Uygulamada COVID-19 virüsüne yönelik alınan tedbirler kapsamında en çok karşılaşılan kişilerin kişisel sağlık verilerinin toplanıp işlenmesi yönündedir. Kişisel sağlık verileri bilindiği üzere 6698 sayılı Kişisel Verilerin Korunması Kanunu’nun 6. Maddesinin 3. fıkrasında “Sağlık ve Cinsel Hayata İlişkin Kişisel Veriler ise ancak kamu sağlığının korunması, koruyucu hekimlik, tıbbi teşhis, tedavi bakım hizmetlerinin yürütülmesi, sağlık hizmetleri ile finansmanının planlanması ve yönetimi amacıyla, sır saklama yükümlülüğü altında bulunan kişiler veya yetkili kurum ve kuruluşlar tarafından ilgilinin açık rızası aranmaksızın işlenebilir.” şeklinde düzenlenmiştir. Bu kapsamda kişisel sağlık verilerinin kanunda açıkça öngörülme durumunda dahi işlenemeyeceği ancak ve ancak kanun metninde belirlenen sebepler ile sır saklama yükümlülüğü altında bulunan kişiler tarafından işlenebileceği açıktır. Her ne kadar kanunda ya da ikincil mevzuatlarda sır saklama yükümlülüğü altında bulunan kişiler açıkça belirtilmese de bir kişinin COVID-19 virüsüne ait belirtileri taşıyıp taşımadığına dair bilgileri, kişinin kişisel sağlık verisi olması nedeniyle sadece ilgili kişinin açık rızası olması halinde ya da kamu sağlığının korunması, tedavi hizmetlerinin yürütülebilmesi gibi amaçlarla bir hekim veya hastane tarafından kişinin açık rızası aranmaksızın işlenebileceği açıkça ortadadır.
İlgili kişilerin kişisel verilerin korunması ile toplum sağlığının korunması hususları arasında bir menfaat çatışması yaşandığında kamu sağlığının daha ağır basacağı kuşkusuzdur. Ancak yine de gerek olağan gerekse olağanüstü dönemlerde, kişilerin kişisel verilerinin işlenmesine yönelik faaliyetlerin tüm idari ve teknik tedbirler alınarak kanundaki düzenlemelere uygun yürütülmesi gerekmektedir.
Covid-19 virüsünden korunmaya yönelik alınan tedbirler kapsamında 27 Mart 2020 tarihinde Kişisel Verileri Koruma Kurumu tarafından “COVID-19 ile Mücadele Sürecinde Kişisel Verilerin Korunması Kanunu Kapsamında Bilinmesi Gerekenler” başlığı altında bir duyuru yayınlayarak gerek kişisel sağlık veri gerekse tüm diğer veri işleme süreçlerinde dikkat edilmesi gereken hususlara dair yönlendirmelerde bulunmuştur.
Kişisel Verileri Koruma Kurumu tarafından yapılan duyuru da dikkate alınarak Koronavirüs nedeniyle veri işleme faaliyetlerinin yürütülmesine ilişkin izlenecek yöntemlerin nasıl olacağı önem arz etmektedir.

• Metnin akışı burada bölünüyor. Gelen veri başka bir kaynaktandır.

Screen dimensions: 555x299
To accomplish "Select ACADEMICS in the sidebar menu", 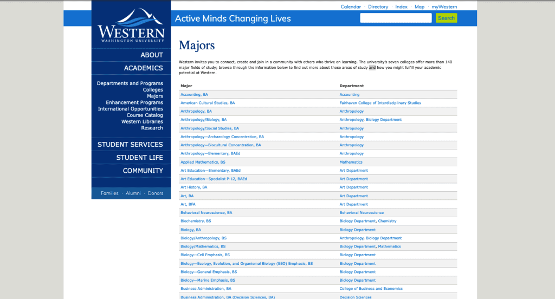I will [x=143, y=68].
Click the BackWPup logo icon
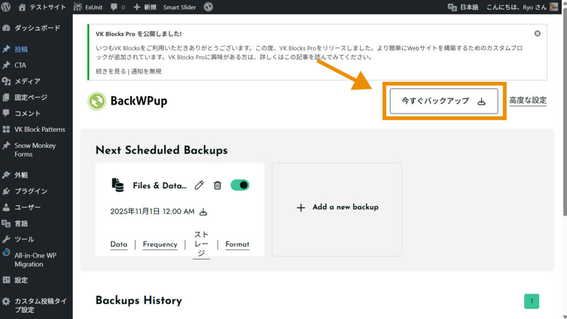 97,101
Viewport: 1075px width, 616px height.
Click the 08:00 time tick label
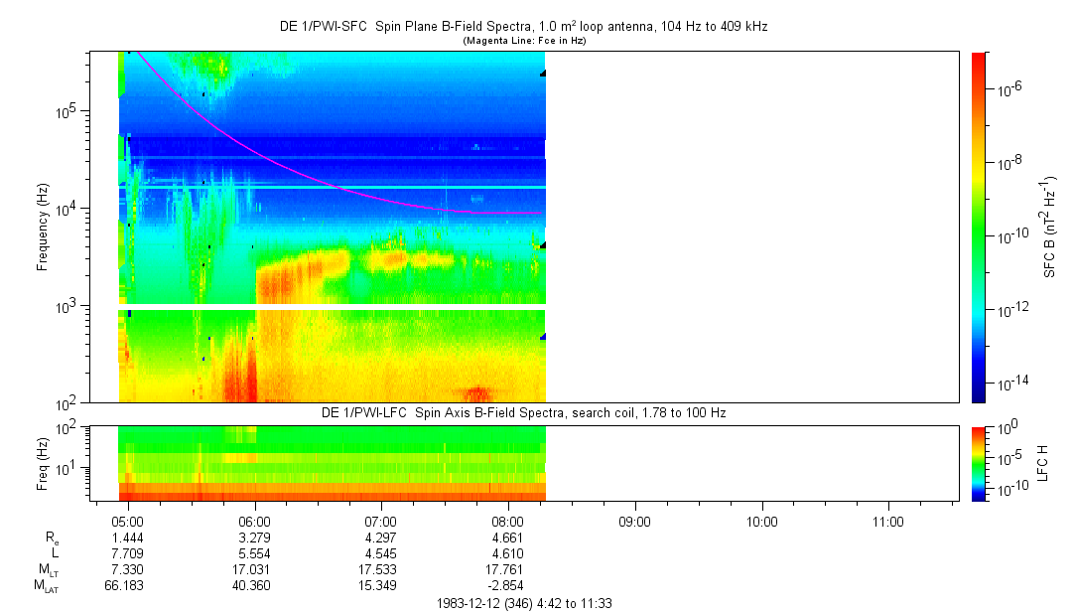(x=508, y=521)

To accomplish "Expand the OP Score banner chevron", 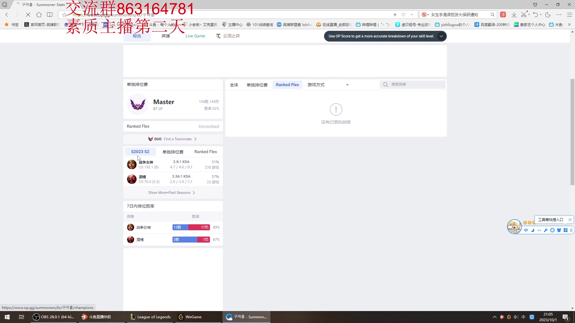I will tap(441, 36).
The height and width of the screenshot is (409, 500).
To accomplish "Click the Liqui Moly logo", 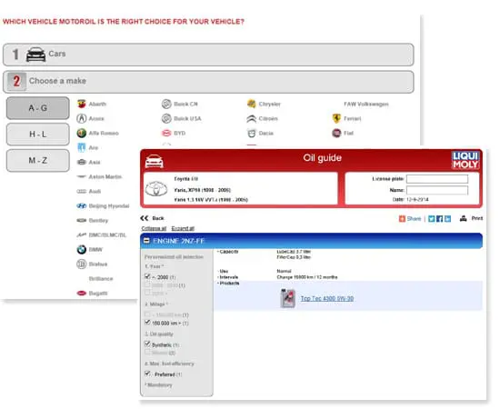I will (465, 160).
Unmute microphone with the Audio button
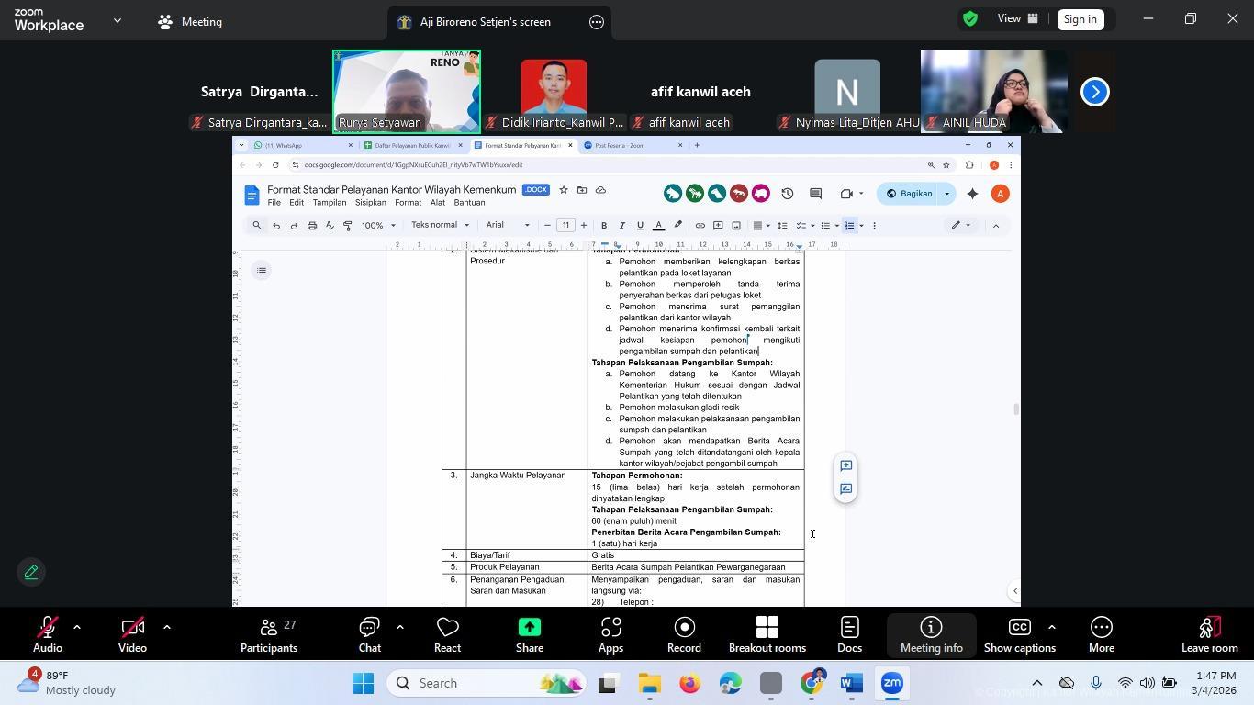The height and width of the screenshot is (705, 1254). [x=48, y=634]
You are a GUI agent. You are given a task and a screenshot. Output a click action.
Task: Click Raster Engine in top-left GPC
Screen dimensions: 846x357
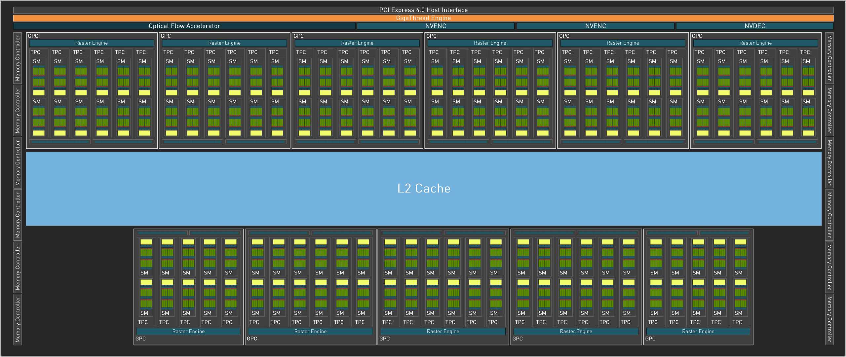(92, 43)
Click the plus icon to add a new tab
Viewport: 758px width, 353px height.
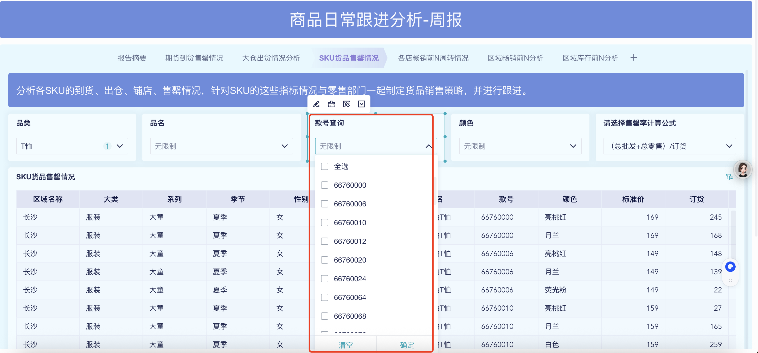pos(634,57)
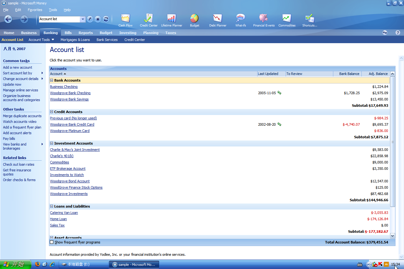
Task: Launch the What-ifs calculator
Action: (x=241, y=20)
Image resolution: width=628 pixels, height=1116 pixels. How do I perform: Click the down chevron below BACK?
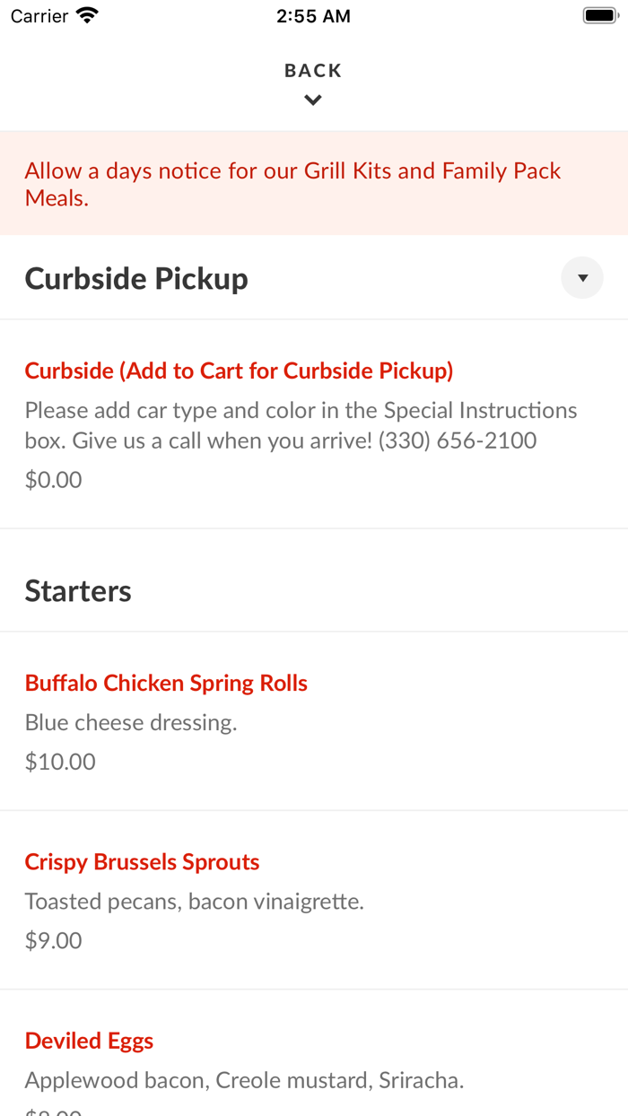(313, 100)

• Sağlık Kuruluşunun COVID-19’a ilişkin İlgili Kişilerle İletişim Kurması
Kişisel Verileri Koruma Kurumu, ilgili sağlık kurum ve kuruluşlarının kamu sağlığının korunması amacı ile vatandaşlara telefon, mesaj ya da e-posta yoluyla virüsten korunma yollarına ilişkin ve halk sağlığını ilgilendiren mesajlar göndermesinde bir engel görmemektedir.
• Uzaktan/Evden Çalışma
İş sürekliliğinin sağlanması amacıyla herhangi bir şirket ya da organizasyon salgın(pandemi) süresince evden/uzaktan çalışma kararı alabilir. Tüm dünyanın ve ülkemizin alışkın olmadığı bu salgın(pandemi) döneminde halihazırda yeterli teknik alt yapısı bulunmayan şirket ve organizasyonların kamu sağlığını korumak adına almış oldukları evden/uzaktan çalışma kararını uygularken çeşitli sorunlarla karşılaşmaları mümkündür. Örneğin, şirket telefonu kullanmayan kişilerin özel telefon numaraları, diğer çalışanlar, iş ortakları, müşteriler, tedarikçiler gibi üçüncü kişiler ile paylaşılabilir. Her ne kadar bu veri paylaşımı meşru bir amaca dayansa da kişilerin açık rızasını almak ya da kişiye bir şirket hattı sağlamak veri sağlığı ve güvenliği kapsamında en uygun çözümler olacaktır. Ayrıca uzaktan çalışmanın doğurabileceği risklerin asgariye indirilmesi adına sistemler arasındaki veri trafiğinin güvenli iletişim protokolleriyle gerçekleştirilmesi ve herhangi bir zafiyet içermemesinin sağlanması gerekmektedir. Bu kapsamda işverenler tarafından çalışanların uzaktan çalışmak için kullandıkları teknolojik araçlarına anti-virüs sistemlerinin kurulması ve güvenlik duvarlarının güncelliğinin sağlanması yerinde olacaktır.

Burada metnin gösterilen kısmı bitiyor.